Last month Abyss2hope blogged about a young woman who had been serially raped over a period of months

I've been wanting to write about this, to write something about what it's like, about how a girl can be in a situation where rape is part of living. When people deny that rape is rape if it happened more than once, when people say the girl must be a liar if she reports assault by several men at different times - they deny the reality of many girls and women.
People know that incest and CSA is like this - but when you're an adult, it's not CSA.
People know that prostition is somewhat like this, but it's not prostitution either. Yet I wasn't even sure how to begin talking about it until reading Rebecca's post this morning.

"I was raped again last night. I'm not ready to deal with it yet."
A seventeen year old wrote that sentence, nearly two years ago now, in the last entry on her blog. Her story was a rightly horrifying one. But she wasn't alone.

"These men would turn up at my home, uninvited, on days when I wasn't at work."
Louise Nicholas in Louise Nicholas, My Story

I remember being angry because of the sheer callousness with which I was being used. I remember thinking the word 'whore' and wondering why the bastard didn't just get himself a rubber doll since he obviously didn't want to relate to a human. In those days, I'd been socialised into the belief that 'whore' - someone who sold sex - was the lowest of the low.
I knew that no-one I told would believe it wasn't consensual, because it was happening too often to possibly be unwanted - no-one I could tell was there to see me fighting.
All I remember of that time is the anger and fear.

Women get trapped into situations like these, for too many reasons. The disbelief of those around them. The rapist's knowledge that he can get away with it. The failure of our laws, society and socialisation to give women tools to defend themselves (I'm thinking anti-rapist fire-arms here, for the ultimate protection of all women).

Being raped once is bad enough. Rape as a fact of life - is reality for way too many.

If you can't/won't do anything about it - at the very least, quit denying that it happens!

4 Comments:

Blogger Marcella Chester said...

Your words are so powerful that I just want to stand and cheer. If everyone would stop denying the repeated acts of the sexually violent those people would be less empowered to view themselves as people who have done nothing wrong.

Sat Apr 05, 07:18:00 PM +00:00  
OpenID rmott62 said...

Thanks so much for your wonderful post after reading my blog.
It is so moving what you wrote, and you say it beautfully.
I think that many women and girls have no words for their experiences of multiple rapes. It has become the unsayable, giving violent men permission to rape.
Many people will turn away from women and girls who raped on an one-off. So, I am not surpised that there is total denial that women and girls have to live with multiple rapes and other forms of abuse.
Most women and girls have no place for this form of abuse, when too many people deny their reality.
They cannot cannot call it csa, as others may say "you are not a child now".
They cannot name it rape, as other will say it is a choice.
They cannot name it prostitution, for are not being paid.
This leads to confusion and all too often self-hatred.
There must be a new language to describe the reality of living with multiple rapes. This can give women and girls expression, and in the long run freedom.
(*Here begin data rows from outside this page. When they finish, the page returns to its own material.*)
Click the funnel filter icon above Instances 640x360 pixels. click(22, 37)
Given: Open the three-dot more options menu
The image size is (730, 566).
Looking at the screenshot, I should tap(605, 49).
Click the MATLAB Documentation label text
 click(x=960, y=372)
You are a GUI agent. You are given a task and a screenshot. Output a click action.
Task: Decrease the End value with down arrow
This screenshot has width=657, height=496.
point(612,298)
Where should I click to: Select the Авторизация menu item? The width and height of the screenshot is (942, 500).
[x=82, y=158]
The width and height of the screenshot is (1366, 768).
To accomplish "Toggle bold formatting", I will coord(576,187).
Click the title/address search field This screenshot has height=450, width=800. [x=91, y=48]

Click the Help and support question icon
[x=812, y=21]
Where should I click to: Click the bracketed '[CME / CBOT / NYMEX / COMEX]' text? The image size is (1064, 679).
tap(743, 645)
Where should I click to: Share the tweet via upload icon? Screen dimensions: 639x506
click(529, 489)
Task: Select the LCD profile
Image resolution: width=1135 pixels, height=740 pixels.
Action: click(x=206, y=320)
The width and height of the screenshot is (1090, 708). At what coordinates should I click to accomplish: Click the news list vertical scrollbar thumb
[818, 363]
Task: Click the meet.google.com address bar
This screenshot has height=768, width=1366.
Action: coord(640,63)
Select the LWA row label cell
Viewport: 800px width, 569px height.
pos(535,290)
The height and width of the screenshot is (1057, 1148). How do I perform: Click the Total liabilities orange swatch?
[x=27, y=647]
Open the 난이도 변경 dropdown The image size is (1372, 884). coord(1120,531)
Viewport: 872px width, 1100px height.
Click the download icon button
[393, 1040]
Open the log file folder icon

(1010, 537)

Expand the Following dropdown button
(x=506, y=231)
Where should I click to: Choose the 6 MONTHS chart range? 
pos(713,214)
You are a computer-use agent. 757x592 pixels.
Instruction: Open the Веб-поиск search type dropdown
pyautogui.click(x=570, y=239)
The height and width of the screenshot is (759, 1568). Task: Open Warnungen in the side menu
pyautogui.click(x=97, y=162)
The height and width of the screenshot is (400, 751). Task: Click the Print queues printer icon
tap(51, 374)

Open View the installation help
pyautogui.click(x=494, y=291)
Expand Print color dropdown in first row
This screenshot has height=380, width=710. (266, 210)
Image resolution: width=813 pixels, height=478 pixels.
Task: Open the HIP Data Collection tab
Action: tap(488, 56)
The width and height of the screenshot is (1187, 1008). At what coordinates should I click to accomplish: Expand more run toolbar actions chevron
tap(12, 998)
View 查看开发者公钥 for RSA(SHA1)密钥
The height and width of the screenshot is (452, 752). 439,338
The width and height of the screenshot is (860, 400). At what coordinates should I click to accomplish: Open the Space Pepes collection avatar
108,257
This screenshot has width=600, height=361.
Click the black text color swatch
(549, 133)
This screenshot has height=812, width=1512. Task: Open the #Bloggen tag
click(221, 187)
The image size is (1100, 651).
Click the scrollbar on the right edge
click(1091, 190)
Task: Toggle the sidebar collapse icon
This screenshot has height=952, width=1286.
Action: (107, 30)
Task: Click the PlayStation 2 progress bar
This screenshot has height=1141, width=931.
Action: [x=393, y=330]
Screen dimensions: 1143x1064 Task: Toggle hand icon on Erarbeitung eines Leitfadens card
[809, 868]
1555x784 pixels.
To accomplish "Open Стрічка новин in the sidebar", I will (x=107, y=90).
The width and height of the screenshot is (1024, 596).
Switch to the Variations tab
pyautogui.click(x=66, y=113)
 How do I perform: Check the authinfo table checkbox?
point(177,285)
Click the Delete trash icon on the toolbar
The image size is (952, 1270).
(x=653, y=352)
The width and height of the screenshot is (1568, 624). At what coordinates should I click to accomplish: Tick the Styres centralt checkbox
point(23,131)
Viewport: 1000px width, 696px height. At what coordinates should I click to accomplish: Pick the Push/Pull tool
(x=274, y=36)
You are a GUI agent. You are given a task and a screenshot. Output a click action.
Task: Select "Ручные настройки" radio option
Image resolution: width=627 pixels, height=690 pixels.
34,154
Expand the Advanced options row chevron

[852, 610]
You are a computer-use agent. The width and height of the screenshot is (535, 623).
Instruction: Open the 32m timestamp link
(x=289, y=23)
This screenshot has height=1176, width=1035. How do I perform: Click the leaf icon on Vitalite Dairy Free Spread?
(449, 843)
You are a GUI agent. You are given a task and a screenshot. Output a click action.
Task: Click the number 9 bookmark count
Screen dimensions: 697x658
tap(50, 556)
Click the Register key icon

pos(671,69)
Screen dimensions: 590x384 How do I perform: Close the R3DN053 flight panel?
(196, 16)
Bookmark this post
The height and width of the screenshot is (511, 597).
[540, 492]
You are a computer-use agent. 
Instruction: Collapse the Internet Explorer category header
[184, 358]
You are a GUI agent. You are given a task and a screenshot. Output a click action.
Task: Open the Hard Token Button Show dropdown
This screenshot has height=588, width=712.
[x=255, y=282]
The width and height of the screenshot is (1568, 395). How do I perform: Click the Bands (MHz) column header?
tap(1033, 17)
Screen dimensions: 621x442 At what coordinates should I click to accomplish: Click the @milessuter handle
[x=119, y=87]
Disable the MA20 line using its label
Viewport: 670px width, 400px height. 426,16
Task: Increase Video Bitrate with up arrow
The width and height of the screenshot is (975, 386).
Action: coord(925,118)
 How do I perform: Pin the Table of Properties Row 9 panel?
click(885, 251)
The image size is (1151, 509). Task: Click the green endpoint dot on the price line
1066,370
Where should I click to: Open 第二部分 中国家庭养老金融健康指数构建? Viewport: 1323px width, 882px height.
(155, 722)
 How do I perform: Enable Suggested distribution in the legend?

Sun Apr 06, 08:56:00 AM +00:00  
Blogger sophie said...

Thanks Rebecca.

You're so right about needing a new language - and it's so *awful* that it's necessary.

Every once in a while a commenter on a feminist blog will say that by extending the definition of rape, her experience has been denied. And she/they are right! It's not that the word was used wrongly, it's that it's used to cover such a broad range of abuses.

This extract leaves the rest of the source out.